• **DOCUMENT TEXT**:
= Christopher Wood (composer) =

Welsh composer

Professor Christopher Wood (born 1945) is a Welsh-born composer of sacred choral music, best known for his setting of the Requiem Mass (The Wood Requiem), his Missa Brevis, the 'Easter Oratorio Holy Week and the string orchestra piece Aberfan, commissioned for the Last Night of the Welsh Proms in 2016.

Wood's five-movement Missa Brevis, for choir and organ, was first performed at the sung Eucharist at St Paul's Cathedral, London on 3 August 2014. It is adapted from the Wood Requiem - a larger work for soloists, choir and orchestra, which was first performed at St John's Smith Square, London in December 2012, by L'Inviti Singers conducted by Paul Brough, Principal Guest Conductor of the BBC Singers.

Wood was one of the speakers at the Royal College of Organists' recital and reception held at Mansion House, London in September 2013 to mark the beginning of the celebration of the RCO's 150th anniversary. In 2014, Wood was appointed Chairman of Trustees of the Royal College of Organists. In July 2015, Wood was awarded an Honorary Fellowship from the University of Wales Trinity Saint David for services to medicine and music.

Wood's Easter Oratorio Holy Week, was recorded at Abbey Road Studios, London in November 2015.

• **USING THE INFORMATION**:
1. Decide whether each statement agrees with the article on Christopher Wood, answering yes or no and quoting the words from the article that decide it. (a) The Missa Brevis was first performed at St Paul's Cathedral. (b) The Wood Requiem was first performed in 2014. (c) Wood became Chairman of Trustees of the Royal College of Organists in 2013.
2. Translate this sentence from the article on Christopher Wood into Spanish: "In July 2015, Wood was awarded an Honorary Fellowship from the University of Wales Trinity Saint David for services to medicine and music."
3. Rewrite the paragraph of the article on Christopher Wood that begins "Wood was one of the speakers" as a short list, keeping its main facts.
Work only from the article on composer Christopher Wood.

• **AVAILABLE DATA**:

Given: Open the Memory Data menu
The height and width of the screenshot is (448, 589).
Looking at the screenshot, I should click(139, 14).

==

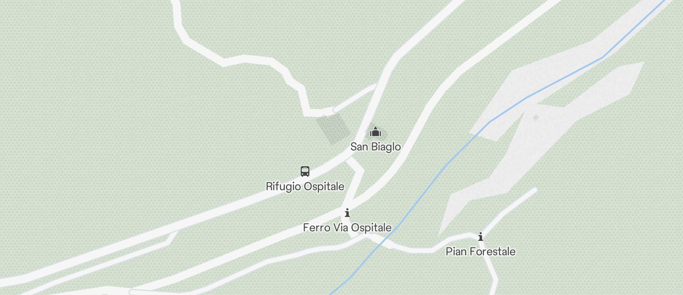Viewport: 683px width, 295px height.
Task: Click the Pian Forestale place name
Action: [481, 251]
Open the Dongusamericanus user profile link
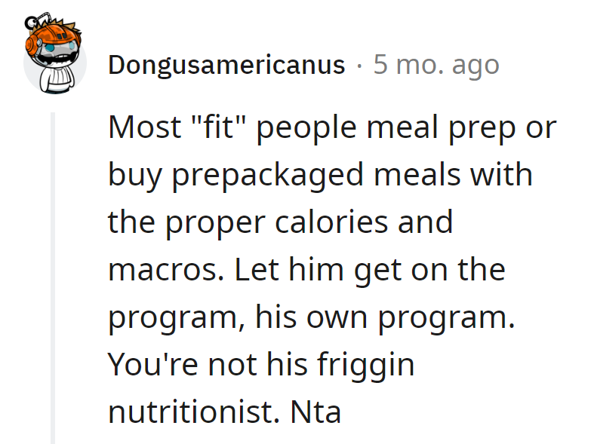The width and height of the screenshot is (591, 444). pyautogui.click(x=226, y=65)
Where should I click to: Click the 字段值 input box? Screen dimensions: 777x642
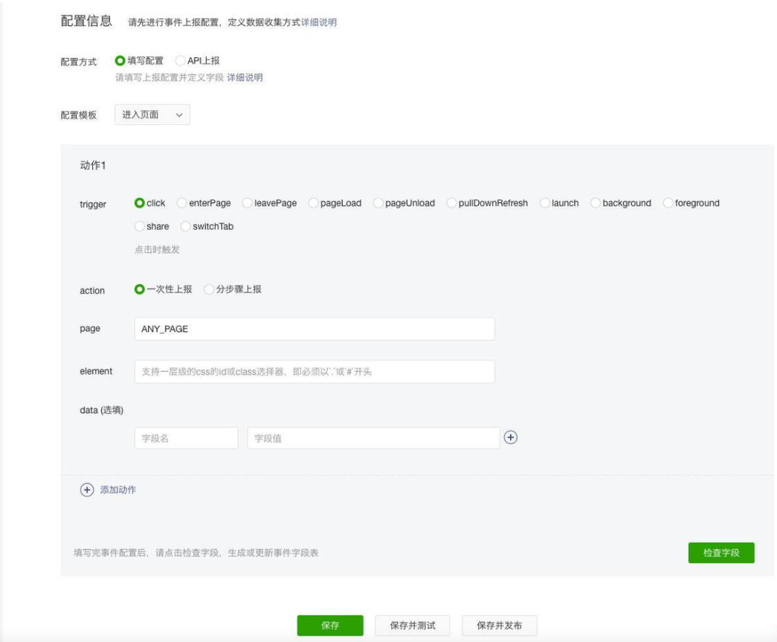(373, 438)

* * *

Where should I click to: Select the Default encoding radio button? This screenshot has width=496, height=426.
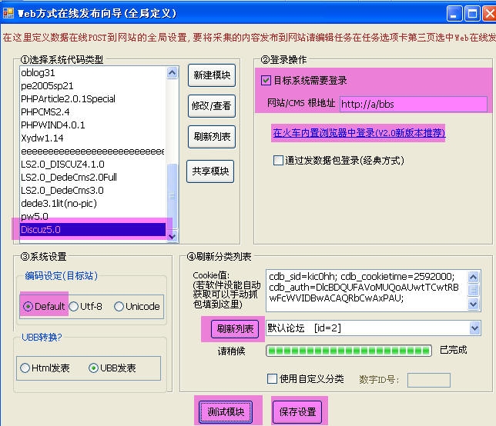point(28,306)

• **ANSWERS GIVEN**:
1.
(a) Yes: "was first performed at the sung Eucharist at St Paul's Cathedral, London on 3 August 2014"
(b) No: "which was first performed at St John's Smith Square, London in December 2012"
(c) No: "In 2014, Wood was appointed Chairman of Trustees of the Royal College of Organists."

2. En julio de 2015, Wood recibió el título de miembro honorario (Honorary Fellowship) de la Universidad de Gales Trinity Saint David por sus servicios a la medicina y a la música.

3.
- September 2013: Spoke at the Royal College of Organists' recital and reception at Mansion House, London, which opened the celebration of the RCO's 150th anniversary.
- 2014: Appointed Chairman of Trustees of the Royal College of Organists.
- July 2015: Received an Honorary Fellowship from the University of Wales Trinity Saint David for services to medicine and music.